Data under study START
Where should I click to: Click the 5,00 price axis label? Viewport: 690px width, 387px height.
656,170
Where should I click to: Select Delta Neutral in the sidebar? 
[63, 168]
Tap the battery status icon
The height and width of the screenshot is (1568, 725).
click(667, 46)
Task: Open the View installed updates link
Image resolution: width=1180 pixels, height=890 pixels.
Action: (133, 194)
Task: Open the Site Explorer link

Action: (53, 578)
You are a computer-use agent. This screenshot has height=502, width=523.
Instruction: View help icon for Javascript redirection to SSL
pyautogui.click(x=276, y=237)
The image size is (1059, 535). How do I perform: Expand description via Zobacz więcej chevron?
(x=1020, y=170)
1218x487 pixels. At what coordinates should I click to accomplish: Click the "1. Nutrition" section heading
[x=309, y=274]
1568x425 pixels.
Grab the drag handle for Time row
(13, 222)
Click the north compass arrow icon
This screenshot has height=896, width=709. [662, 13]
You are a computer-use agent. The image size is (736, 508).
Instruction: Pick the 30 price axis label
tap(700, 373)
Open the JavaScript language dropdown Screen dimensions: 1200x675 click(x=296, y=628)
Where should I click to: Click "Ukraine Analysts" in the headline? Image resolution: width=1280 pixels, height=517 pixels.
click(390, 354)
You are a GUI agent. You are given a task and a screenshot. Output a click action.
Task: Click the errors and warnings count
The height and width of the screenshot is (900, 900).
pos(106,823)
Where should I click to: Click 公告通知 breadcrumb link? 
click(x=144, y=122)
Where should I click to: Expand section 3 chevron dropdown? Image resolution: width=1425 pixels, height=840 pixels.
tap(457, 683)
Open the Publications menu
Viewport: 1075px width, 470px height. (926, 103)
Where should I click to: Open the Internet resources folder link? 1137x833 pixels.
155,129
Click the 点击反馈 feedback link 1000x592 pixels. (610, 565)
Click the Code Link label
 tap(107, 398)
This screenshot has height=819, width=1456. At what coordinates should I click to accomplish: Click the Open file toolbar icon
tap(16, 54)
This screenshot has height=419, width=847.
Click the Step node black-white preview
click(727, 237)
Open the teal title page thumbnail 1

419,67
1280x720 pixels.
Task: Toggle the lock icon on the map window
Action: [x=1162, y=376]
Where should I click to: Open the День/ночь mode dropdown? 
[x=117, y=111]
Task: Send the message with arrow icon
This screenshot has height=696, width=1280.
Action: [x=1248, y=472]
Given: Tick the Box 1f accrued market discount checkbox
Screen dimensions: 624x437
Data under study END
Problem to solve:
Copy out, in full, each line above that has the word "agent" in it.

Output for this task:
You are a computer-use agent. This screenshot has height=502, width=523.
You are a computer-use agent. The image size is (736, 508).
You are a GUI agent. You are given a task and a screenshot. Output a click action.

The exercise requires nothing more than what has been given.